*Supplied material:*
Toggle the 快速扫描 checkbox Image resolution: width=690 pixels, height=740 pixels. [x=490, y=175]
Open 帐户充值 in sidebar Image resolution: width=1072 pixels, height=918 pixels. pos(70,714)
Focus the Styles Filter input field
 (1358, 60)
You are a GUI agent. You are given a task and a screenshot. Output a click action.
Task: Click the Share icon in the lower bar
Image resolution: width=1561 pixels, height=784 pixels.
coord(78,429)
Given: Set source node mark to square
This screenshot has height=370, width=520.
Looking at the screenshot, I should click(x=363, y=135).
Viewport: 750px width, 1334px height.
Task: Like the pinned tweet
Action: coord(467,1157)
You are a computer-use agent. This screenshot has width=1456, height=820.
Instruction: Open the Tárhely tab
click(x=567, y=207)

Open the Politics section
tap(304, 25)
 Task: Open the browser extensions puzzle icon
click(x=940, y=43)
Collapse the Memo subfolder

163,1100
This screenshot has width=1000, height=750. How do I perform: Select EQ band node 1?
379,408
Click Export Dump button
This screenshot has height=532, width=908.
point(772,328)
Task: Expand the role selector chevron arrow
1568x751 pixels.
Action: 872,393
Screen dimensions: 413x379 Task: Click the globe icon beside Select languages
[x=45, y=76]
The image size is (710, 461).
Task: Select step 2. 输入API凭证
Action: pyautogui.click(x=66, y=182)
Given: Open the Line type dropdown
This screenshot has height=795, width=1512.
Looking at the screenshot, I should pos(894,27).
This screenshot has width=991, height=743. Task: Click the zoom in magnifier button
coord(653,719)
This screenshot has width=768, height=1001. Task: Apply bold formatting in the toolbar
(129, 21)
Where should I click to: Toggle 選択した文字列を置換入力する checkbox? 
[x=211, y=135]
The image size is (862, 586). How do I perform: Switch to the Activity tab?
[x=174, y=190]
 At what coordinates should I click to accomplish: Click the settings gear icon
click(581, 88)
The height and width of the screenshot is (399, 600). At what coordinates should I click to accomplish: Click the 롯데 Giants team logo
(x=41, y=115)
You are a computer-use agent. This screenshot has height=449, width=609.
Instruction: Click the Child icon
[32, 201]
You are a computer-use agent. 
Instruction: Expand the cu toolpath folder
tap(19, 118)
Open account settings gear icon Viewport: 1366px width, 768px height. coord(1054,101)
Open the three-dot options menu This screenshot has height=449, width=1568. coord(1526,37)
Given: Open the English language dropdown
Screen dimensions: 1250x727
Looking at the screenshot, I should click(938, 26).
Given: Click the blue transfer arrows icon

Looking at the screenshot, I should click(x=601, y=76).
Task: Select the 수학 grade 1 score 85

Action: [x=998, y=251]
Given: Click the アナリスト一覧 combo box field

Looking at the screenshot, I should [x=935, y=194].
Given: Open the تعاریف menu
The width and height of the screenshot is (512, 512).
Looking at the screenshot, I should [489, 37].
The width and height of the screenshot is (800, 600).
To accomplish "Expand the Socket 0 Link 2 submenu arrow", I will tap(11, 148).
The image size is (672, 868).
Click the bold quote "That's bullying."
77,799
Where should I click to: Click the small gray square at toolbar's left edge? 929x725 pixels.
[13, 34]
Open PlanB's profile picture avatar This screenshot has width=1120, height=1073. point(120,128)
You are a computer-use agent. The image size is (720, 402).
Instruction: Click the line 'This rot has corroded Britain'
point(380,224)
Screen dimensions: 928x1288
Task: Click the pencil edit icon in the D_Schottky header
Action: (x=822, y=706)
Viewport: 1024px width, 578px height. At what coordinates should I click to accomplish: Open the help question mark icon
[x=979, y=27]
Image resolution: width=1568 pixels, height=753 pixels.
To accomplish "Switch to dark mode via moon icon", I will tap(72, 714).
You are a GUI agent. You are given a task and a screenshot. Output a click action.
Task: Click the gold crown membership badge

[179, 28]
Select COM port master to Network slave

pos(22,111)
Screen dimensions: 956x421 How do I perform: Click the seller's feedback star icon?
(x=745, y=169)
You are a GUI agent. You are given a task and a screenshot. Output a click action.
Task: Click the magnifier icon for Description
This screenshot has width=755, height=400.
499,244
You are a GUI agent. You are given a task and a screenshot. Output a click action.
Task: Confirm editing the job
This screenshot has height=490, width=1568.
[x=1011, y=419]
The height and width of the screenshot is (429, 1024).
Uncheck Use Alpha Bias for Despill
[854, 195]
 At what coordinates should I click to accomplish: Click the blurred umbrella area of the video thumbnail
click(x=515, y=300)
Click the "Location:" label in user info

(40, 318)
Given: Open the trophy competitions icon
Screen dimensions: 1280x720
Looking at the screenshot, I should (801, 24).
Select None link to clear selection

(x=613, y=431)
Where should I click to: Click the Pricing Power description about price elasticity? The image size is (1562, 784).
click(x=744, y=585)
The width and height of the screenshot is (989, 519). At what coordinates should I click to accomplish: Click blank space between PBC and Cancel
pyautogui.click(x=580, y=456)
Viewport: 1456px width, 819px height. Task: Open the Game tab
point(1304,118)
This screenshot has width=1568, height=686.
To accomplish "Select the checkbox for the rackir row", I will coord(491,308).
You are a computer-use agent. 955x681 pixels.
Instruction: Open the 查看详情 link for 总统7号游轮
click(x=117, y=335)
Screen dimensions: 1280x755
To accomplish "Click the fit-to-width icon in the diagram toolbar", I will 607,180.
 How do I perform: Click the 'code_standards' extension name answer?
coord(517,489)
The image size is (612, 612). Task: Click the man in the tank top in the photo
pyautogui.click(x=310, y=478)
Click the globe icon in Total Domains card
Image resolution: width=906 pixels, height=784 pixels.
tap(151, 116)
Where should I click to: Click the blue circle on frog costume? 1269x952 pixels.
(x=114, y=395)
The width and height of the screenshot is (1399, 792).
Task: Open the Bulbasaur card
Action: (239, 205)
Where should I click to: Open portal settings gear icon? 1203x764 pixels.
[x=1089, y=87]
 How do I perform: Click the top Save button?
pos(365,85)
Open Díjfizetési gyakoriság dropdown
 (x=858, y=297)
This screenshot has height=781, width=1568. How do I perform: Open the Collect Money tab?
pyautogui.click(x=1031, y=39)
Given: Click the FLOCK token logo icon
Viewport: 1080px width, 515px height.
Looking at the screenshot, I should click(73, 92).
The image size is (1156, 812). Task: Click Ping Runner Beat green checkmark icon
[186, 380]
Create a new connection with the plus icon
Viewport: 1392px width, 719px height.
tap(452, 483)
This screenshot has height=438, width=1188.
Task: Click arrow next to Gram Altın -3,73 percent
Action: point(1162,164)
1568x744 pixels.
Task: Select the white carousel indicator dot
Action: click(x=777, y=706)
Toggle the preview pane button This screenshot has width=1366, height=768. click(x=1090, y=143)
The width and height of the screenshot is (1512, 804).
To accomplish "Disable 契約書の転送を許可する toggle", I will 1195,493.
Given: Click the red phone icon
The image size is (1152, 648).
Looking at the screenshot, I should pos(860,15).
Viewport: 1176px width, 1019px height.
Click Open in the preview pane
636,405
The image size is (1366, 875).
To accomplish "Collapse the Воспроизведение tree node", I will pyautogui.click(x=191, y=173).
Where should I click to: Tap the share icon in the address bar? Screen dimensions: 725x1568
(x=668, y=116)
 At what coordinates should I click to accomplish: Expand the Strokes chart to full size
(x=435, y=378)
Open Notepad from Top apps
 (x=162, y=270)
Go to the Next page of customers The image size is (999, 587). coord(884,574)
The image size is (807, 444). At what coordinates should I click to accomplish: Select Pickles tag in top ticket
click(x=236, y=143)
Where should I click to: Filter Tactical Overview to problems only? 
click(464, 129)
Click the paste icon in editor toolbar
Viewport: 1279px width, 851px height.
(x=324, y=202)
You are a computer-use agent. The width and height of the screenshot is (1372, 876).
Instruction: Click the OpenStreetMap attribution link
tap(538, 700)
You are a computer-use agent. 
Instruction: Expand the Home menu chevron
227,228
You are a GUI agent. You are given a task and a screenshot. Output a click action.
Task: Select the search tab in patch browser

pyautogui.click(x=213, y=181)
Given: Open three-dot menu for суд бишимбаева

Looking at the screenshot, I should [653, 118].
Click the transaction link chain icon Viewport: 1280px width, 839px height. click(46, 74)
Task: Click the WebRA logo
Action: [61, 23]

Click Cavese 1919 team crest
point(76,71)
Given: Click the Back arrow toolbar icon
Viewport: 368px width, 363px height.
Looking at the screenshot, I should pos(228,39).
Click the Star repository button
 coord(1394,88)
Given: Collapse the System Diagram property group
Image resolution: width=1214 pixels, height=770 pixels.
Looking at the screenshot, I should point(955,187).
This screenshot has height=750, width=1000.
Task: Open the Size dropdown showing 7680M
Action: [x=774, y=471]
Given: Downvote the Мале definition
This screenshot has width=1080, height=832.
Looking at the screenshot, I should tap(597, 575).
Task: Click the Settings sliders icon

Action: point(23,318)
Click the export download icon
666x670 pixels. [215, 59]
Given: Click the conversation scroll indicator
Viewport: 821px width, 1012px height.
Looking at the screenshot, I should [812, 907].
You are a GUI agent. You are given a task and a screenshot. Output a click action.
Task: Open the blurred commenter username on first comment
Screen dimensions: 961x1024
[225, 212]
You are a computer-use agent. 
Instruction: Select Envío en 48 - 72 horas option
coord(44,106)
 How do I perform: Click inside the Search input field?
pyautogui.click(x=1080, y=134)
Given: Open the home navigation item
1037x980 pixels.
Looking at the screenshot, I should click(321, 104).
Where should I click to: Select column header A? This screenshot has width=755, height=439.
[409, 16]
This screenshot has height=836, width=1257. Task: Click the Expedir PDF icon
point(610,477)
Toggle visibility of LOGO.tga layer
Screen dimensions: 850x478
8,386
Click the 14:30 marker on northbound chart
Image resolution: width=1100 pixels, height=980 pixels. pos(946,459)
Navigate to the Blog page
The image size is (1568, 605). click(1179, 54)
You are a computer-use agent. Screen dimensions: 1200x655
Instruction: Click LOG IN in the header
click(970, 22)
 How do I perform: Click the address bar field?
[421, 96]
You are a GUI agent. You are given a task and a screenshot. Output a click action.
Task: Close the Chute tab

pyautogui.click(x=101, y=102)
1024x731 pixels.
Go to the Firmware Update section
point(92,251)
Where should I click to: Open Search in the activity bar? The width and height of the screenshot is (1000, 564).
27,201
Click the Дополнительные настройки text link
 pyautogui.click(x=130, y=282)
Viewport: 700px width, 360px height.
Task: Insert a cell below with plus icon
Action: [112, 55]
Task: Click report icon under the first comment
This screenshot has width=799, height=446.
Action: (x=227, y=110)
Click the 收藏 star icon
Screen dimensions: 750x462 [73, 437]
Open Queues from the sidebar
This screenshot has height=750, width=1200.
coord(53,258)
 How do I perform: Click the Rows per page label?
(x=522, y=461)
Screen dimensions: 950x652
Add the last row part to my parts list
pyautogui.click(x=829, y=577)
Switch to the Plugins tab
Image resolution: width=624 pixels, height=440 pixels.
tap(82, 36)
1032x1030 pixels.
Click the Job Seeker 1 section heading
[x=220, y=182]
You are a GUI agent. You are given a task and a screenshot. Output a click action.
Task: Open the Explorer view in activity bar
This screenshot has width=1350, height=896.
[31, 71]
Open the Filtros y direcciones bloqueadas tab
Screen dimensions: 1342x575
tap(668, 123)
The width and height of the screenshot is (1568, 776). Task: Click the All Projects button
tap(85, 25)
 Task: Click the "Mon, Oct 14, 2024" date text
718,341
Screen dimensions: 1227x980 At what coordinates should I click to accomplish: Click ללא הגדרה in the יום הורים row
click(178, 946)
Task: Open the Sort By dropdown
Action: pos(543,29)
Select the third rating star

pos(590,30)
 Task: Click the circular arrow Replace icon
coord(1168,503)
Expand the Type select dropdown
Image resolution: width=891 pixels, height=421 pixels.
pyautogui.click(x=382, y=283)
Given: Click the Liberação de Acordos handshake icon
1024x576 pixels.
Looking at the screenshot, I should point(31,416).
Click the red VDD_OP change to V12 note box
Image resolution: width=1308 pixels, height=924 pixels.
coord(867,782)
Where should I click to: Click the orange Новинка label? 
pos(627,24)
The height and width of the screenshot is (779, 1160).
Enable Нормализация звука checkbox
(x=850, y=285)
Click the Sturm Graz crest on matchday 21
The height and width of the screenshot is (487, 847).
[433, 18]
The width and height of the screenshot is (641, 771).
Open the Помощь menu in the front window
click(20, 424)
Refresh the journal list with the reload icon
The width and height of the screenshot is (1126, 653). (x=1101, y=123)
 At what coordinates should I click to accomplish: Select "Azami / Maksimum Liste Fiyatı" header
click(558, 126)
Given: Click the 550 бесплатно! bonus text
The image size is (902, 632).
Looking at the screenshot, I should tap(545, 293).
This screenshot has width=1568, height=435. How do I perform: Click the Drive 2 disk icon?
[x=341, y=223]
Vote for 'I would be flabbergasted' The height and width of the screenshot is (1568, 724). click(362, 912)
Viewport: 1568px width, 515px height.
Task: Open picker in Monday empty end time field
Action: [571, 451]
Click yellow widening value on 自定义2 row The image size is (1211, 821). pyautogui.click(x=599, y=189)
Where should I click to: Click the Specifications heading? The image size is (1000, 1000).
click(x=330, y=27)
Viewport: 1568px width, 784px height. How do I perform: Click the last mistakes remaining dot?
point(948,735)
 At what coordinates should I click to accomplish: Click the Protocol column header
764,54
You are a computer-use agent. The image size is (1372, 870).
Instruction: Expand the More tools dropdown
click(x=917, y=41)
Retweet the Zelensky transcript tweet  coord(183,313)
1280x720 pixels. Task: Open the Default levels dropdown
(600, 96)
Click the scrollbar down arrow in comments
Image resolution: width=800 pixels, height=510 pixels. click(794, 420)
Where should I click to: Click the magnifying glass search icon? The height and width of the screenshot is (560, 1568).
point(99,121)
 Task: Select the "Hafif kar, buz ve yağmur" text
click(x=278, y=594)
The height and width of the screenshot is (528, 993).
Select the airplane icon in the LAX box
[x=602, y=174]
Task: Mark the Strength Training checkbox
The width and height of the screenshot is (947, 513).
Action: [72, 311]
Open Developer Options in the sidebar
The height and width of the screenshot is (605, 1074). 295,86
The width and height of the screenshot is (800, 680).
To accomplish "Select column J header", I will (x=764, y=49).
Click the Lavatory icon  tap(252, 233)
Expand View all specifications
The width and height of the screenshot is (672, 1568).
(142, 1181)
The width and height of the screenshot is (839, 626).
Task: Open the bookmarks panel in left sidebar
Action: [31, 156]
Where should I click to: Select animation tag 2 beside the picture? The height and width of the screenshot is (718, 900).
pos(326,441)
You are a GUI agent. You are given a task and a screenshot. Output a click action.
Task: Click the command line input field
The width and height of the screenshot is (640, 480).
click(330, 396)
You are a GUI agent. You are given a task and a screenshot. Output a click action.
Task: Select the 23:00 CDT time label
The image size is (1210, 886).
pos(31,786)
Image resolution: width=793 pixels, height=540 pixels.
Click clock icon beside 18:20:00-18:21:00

*Problem statement:* For every line above that holds the word "will", report the whole line.

*Response to this exercise:*
To accomplish "Expand the Socket 0 Link 2 submenu arrow", I will tap(11, 148).
To accomplish "Switch to dark mode via moon icon", I will tap(72, 714).
To accomplish "Select the checkbox for the rackir row", I will coord(491,308).
To accomplish "Click the fit-to-width icon in the diagram toolbar", I will 607,180.
To accomplish "Disable 契約書の転送を許可する toggle", I will 1195,493.
To accomplish "Collapse the Воспроизведение tree node", I will pyautogui.click(x=191, y=173).
To accomplish "Select column J header", I will (x=764, y=49).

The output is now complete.